**Task brief:**
Could you rewrite the election polling passage between "In the dramatic" and "Obama in 2012.", inclusive, swapping "stunned" for "surprised"?

**Supplied passage:**
※ ※ ※
In the dramatic aftermath of last week’s election, many Latino leaders and Democratic Party strategists were stunned when it was revealed that fewer Hispanics voted for Hillary Clinton in 2016 than for Barack Obama in 2012.

How could that be, given the wall-building, anti-immigrant rhetoric of Donald Trump?

Some questioned the exit poll data used by mainstream media, citing a different survey of Hispanic voters that had showed Clinton doing far better.

“Is this really the Hispanic community?” asked Matt Barreto, with Latino Decisions, a Seattle polling firm that did work for the Clinton campaign and conducted its own exit poll.

He questioned the methodology of the New Jersey firm that conducted the exit poll in question, Edison Research. “The exit poll is just another poll. And not a particularly good one,” he said. “It’s just one of many surveys, yet they treat it like the Bible.”

For his part, the co-founder of Edison Research, Joe Lenski, defended the exit poll in an interview with Univision and accused Latino Decisions of a “jihad,” adding that Barreto had a partisan agenda "to make Hillary Clinton look good.”

He added: "Latino Decisions is ... an advocacy group and they will disagree with any finding that does not match their findings."

So why all the bad mouthing over the poll numbers?
※ ※ ※
**Text and item location records:**
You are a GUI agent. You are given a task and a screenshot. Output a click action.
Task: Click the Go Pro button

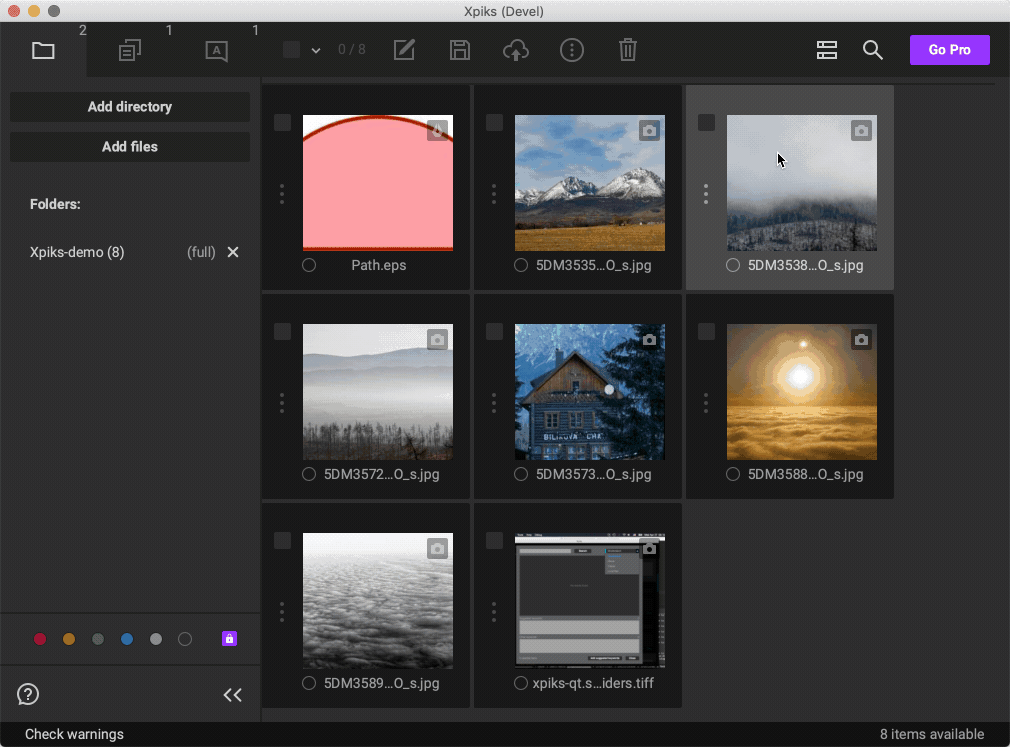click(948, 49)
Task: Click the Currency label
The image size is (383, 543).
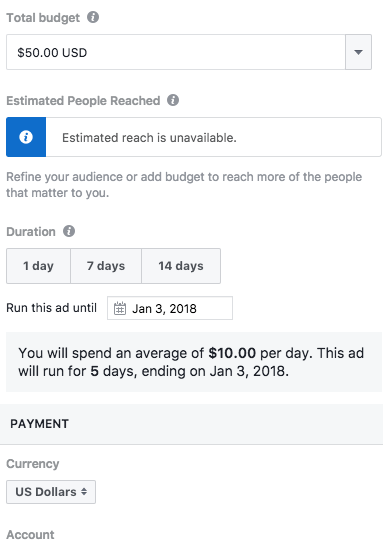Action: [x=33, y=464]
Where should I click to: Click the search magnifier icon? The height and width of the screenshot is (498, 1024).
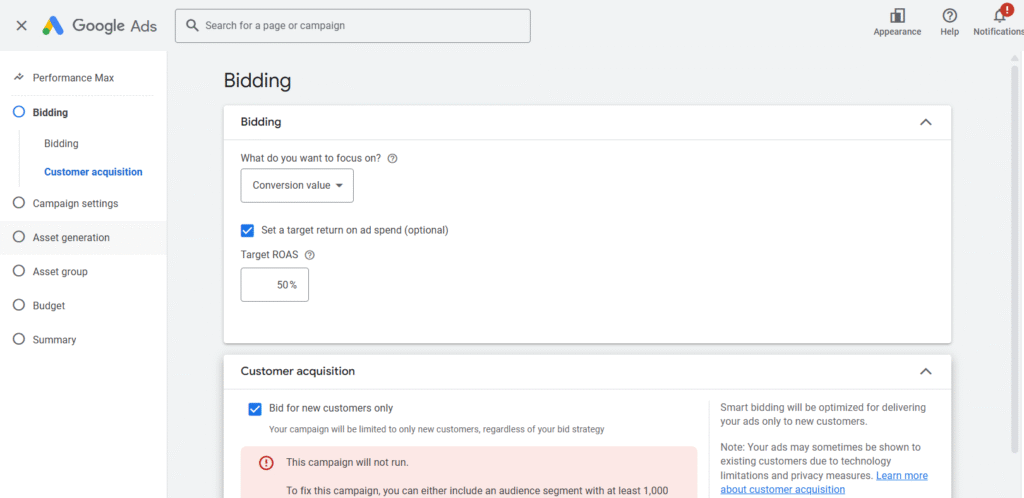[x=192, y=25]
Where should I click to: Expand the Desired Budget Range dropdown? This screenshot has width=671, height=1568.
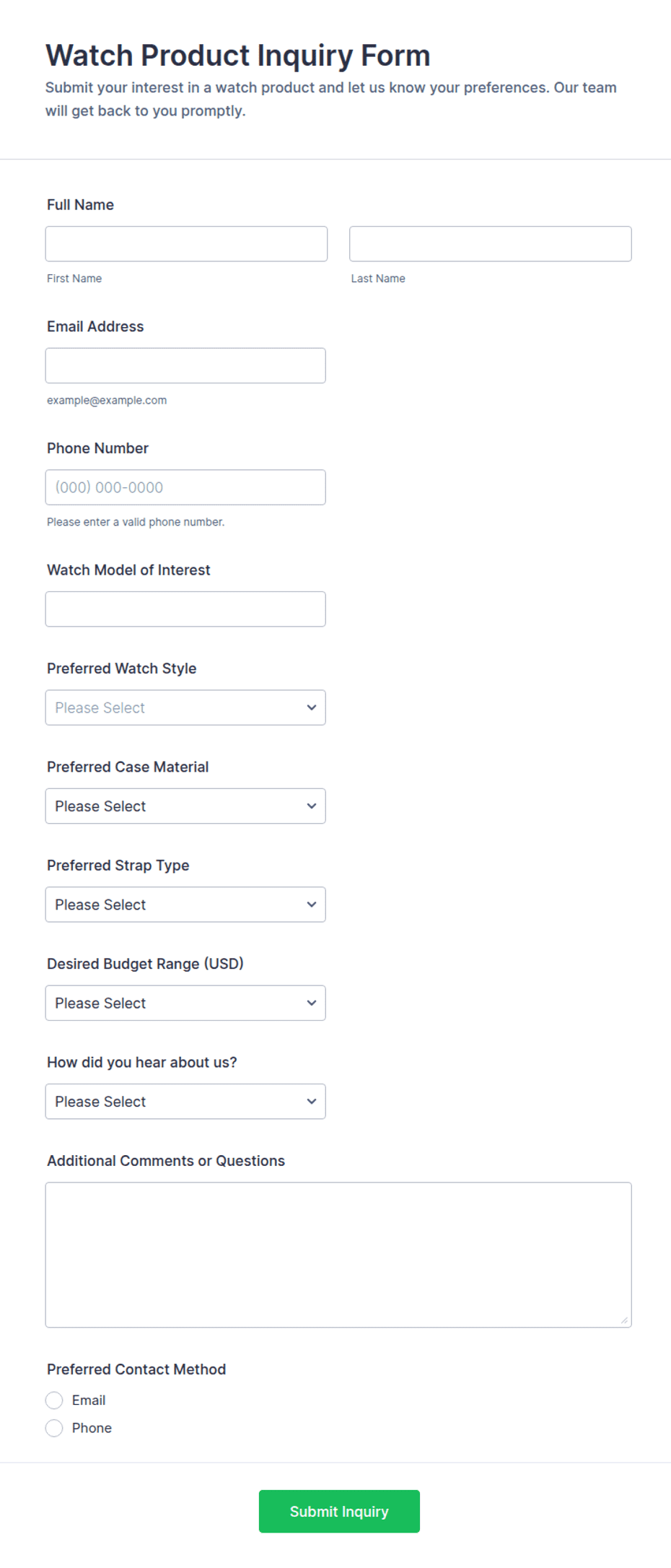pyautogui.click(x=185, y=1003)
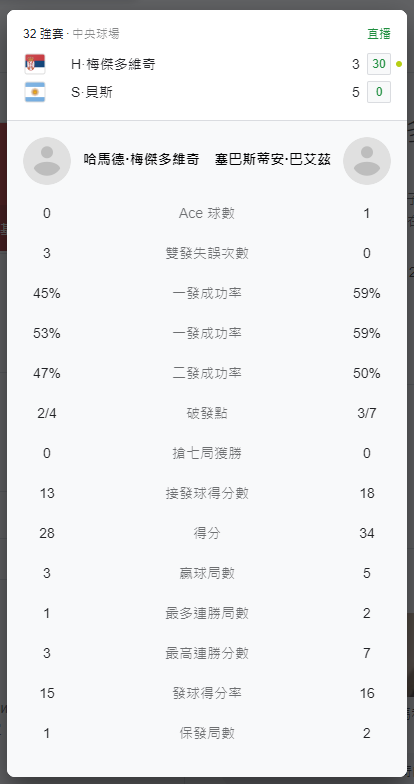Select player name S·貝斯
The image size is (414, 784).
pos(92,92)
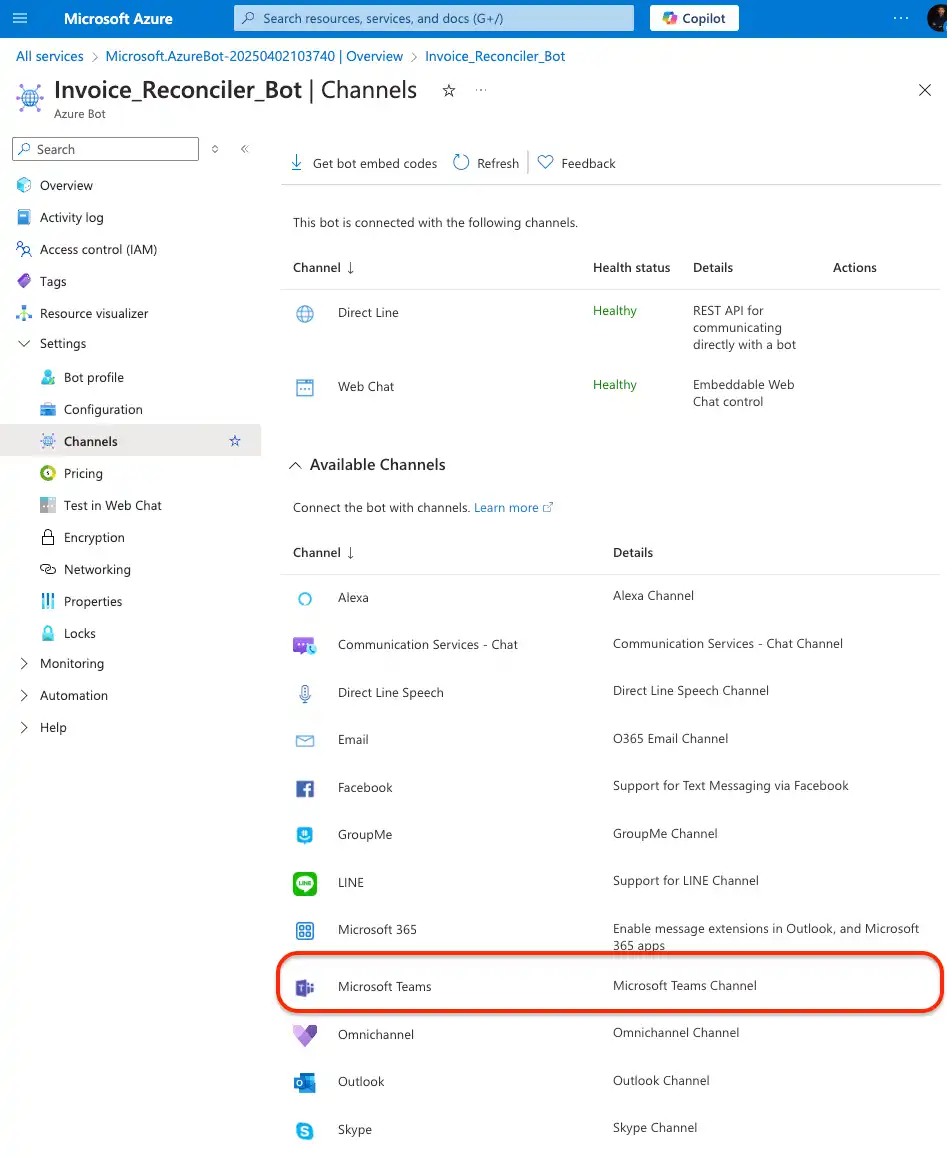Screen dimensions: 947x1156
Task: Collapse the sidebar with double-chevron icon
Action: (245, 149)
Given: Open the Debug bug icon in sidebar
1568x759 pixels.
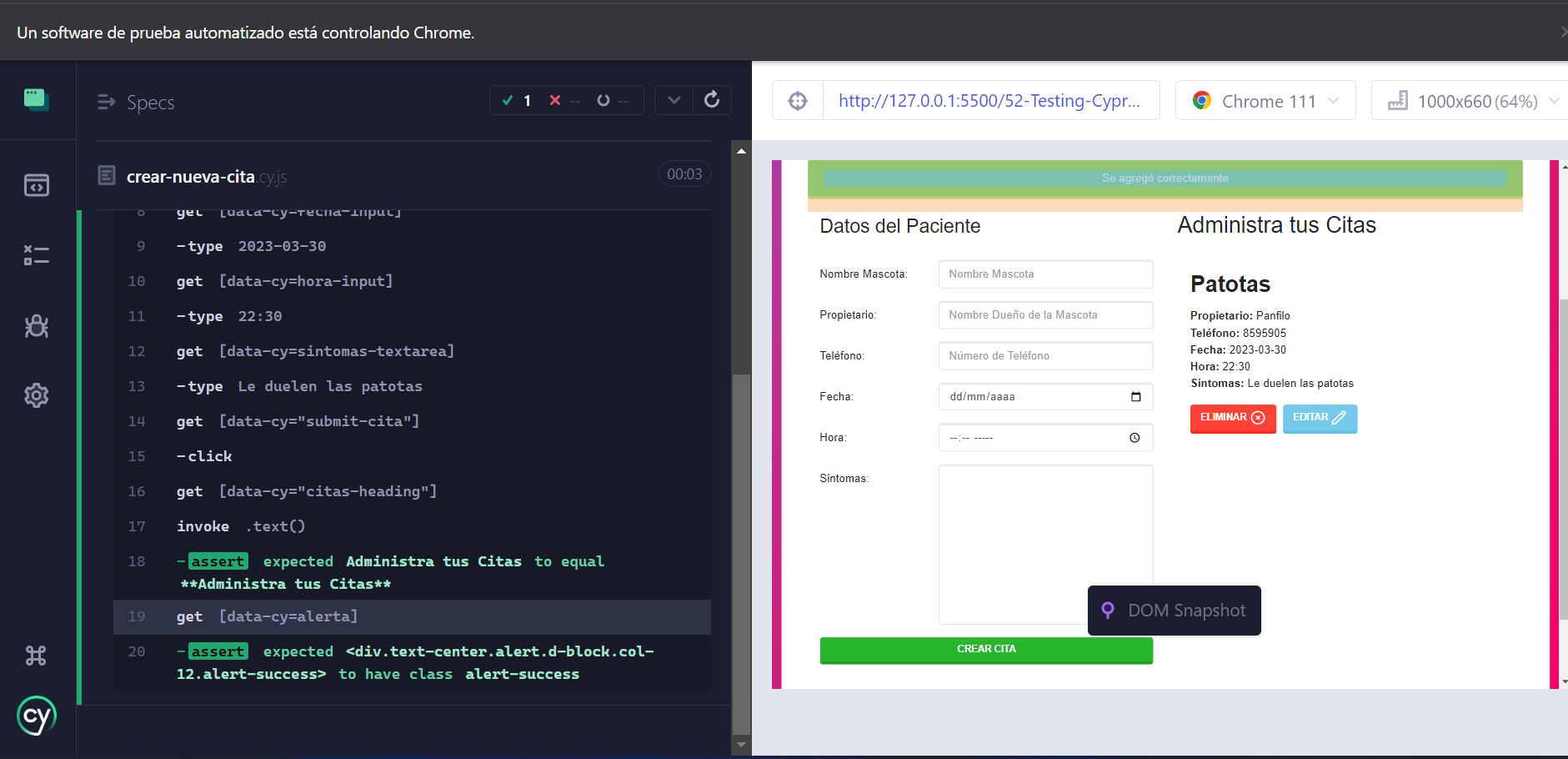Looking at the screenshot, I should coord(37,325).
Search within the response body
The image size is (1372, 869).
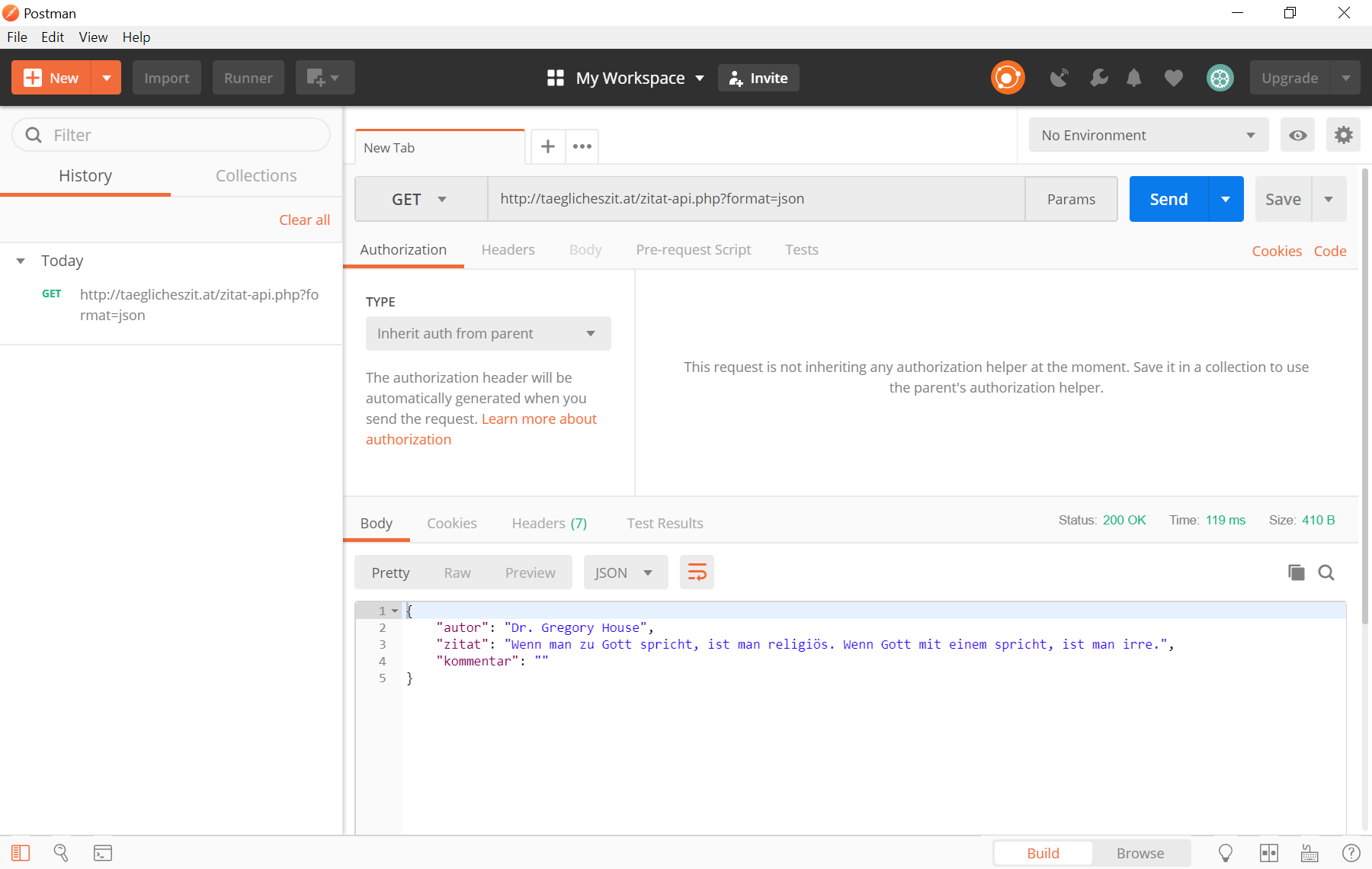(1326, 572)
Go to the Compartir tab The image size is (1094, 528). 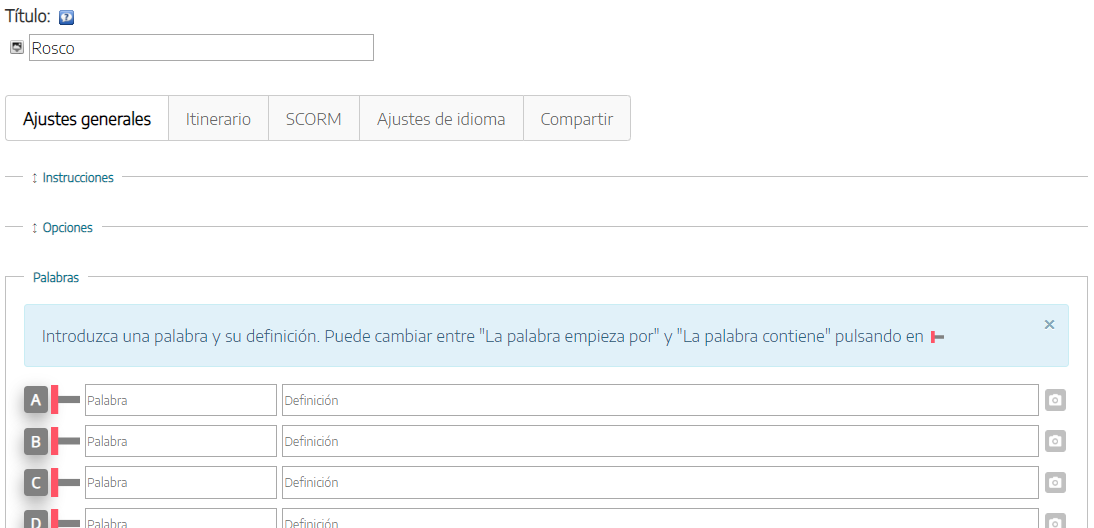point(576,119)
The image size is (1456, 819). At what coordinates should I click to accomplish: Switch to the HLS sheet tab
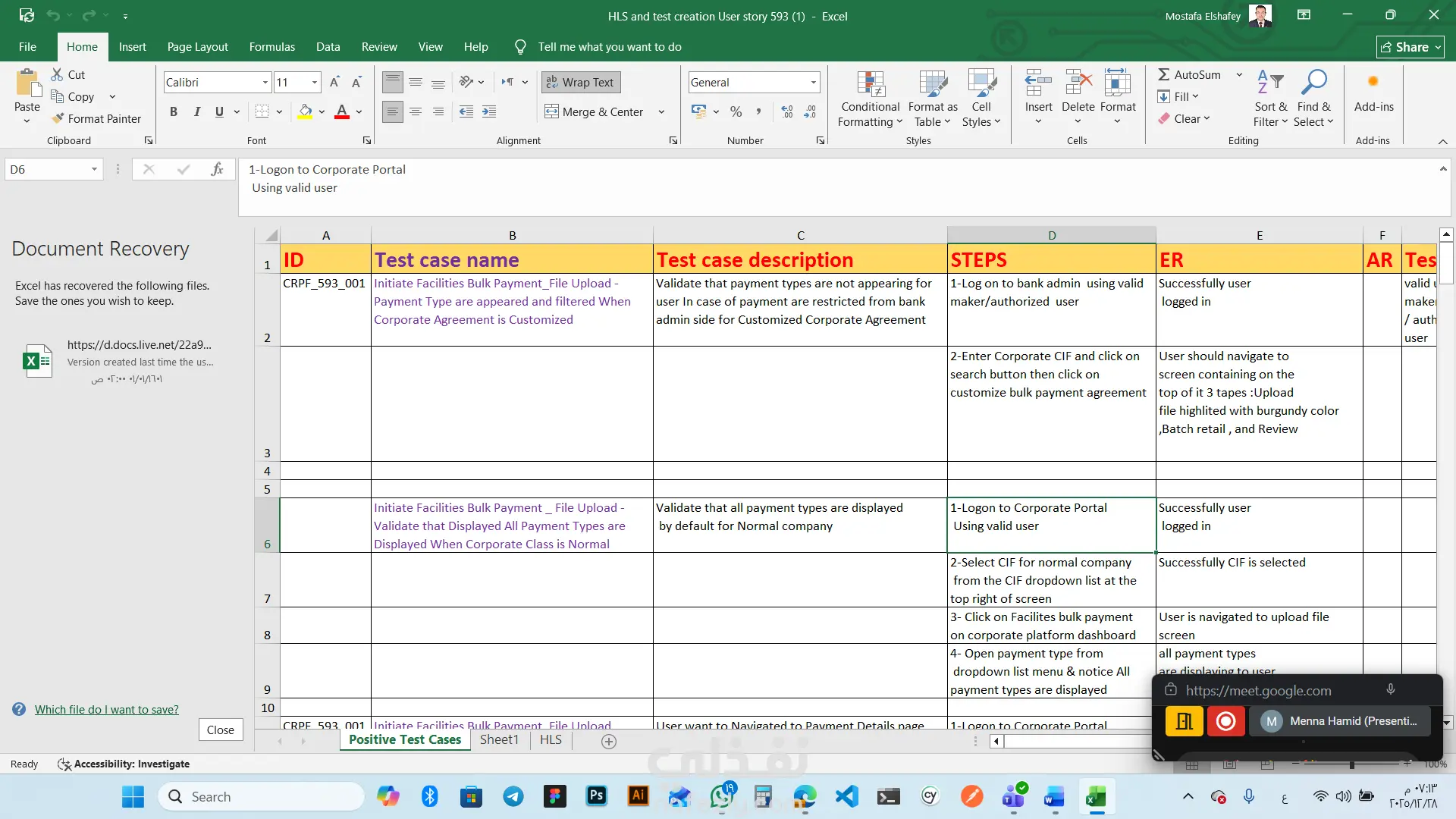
※ ※ ※
**Output of the task:**
In the dramatic aftermath of last week’s election, many Latino leaders and Democratic Party strategists were surprised when it was revealed that fewer Hispanics voted for Hillary Clinton in 2016 than for Barack Obama in 2012.